- _Supplied text_

So that’s why there’s no first of November post.
Good news though! This month I am back on track and have real progress to report!
Once I decided to paint my boards instead of sticking with my stain, I had another daunting decision to make. What color? Or I guess just which shade…
I battled indecision and quickly settled on the middle shade. It’s called Chrome.
My dad set up a way better work station than my brain had come up with for my solo painting. Instead of using saw horses to paint three boards at a time and transferring them to ladders to dry, we used an elaborate series of ladders to paint almost all the boards at one time.
We decided to spray instead of roll the boards and it went so fast. It took three short days to get all the boards painted with primer, first coat, and second coat!
And I got to wear this super cute suit!
Forever the icon.
Next I paint my trim, prep the boards, and start installing
One last piece of exciting news is that I dropped a day at one of my jobs so now I have double the tiny house time!
OK, it’s thank you time! Thank you to my dad for his superior painting strategies, to the guys at the paint stores for answering my many many questions, and to my wonderful friends and family for putting up with my tiny house related worries, especially Jonni, who knows there is no stress that cannot be cured by sushi and fried potatoes.

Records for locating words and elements
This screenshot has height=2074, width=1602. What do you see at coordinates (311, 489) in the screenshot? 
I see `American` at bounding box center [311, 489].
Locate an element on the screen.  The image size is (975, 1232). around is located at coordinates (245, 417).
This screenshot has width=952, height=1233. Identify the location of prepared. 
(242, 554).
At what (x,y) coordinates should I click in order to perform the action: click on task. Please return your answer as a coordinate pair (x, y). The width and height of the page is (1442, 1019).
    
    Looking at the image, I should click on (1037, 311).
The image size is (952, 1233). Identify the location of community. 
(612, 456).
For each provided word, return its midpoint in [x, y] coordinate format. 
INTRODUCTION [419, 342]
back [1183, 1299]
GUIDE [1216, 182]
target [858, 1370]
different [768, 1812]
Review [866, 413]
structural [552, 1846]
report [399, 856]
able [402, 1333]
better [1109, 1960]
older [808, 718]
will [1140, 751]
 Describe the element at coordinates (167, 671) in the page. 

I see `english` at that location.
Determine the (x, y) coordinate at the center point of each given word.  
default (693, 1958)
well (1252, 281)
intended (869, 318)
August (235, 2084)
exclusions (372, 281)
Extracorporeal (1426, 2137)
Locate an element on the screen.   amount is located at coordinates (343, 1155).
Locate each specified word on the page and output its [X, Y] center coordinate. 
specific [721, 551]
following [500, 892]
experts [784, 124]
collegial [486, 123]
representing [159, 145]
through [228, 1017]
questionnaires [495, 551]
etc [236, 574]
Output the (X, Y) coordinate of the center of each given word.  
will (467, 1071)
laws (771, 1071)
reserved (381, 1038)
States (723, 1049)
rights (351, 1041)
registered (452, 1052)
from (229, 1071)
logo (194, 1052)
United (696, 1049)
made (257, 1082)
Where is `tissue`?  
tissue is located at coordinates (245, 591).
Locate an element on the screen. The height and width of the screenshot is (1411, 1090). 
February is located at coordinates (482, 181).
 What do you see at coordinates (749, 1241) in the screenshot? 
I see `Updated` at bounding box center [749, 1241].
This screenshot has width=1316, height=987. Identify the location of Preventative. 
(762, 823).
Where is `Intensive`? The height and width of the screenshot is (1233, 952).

- _What to do_
Carry on the tiny house painting post, picking up right after its final thank-you paragraph. The listing above is separate from the tiny house painting post.

- _The output_
This month it was time to make some decisions about siding aesthetics. Now if you know me, you know I hate to make decisions. Seriously, never take me to the ice cream parlor. But I am super proud of myself! I was the best decision maker of all time this month!
If you recall, at the end of my last post I had just discovered a way to age wood with steel wool and vinegar, and by discovered I mean watched a couple videos on YouTube about it. I wasn’t 100% sure I wanted to do this with my wood so I bought a semi-transparent gray stain to compare, cut a couple samples out of one of my scrappier boards, and tested out the two methods.
To be honest, I wasn’t completely sold on either but I liked the natural stain better. I could have gone back to the paint store and tried another gray stain but they only sold them by the quart. I imagined myself going through $25 can after $25 can of stain to find the right one and decided to just decide. I would use steel wool and vinegar with a transparent top coat to protect the wood. I still wasn’t totally sure I wasn’t about to eff up $1500 of siding.
The staining took up my next couple of work days. I set up a station and played around with the stain. I wanted a variety of tones in my boards so I played with the ratio of steel wool to vinegar, with how long I let the mixture sit before painting, with how long I left the stain on the boards, and with how many coats I applied.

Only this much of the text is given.